▸ Provided entries:

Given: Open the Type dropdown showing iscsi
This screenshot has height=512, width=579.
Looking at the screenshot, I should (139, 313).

--

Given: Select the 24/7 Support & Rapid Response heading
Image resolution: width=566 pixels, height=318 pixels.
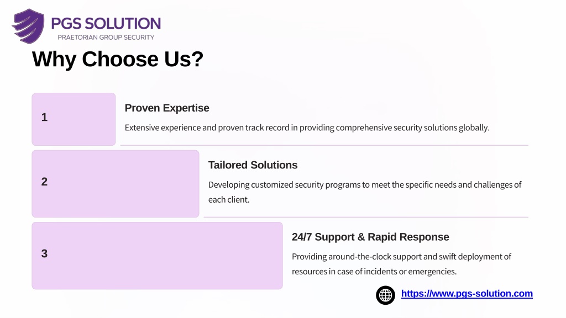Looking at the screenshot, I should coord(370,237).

▸ What is expected: Copy the rows exactly as they appear, from the line containing "Given: Open the Type dropdown showing iscsi" through the line containing "Looking at the screenshot, I should (139, 313).", inclusive.

▸ Complete output:
Given: Open the Type dropdown showing iscsi
This screenshot has height=512, width=579.
Looking at the screenshot, I should (139, 313).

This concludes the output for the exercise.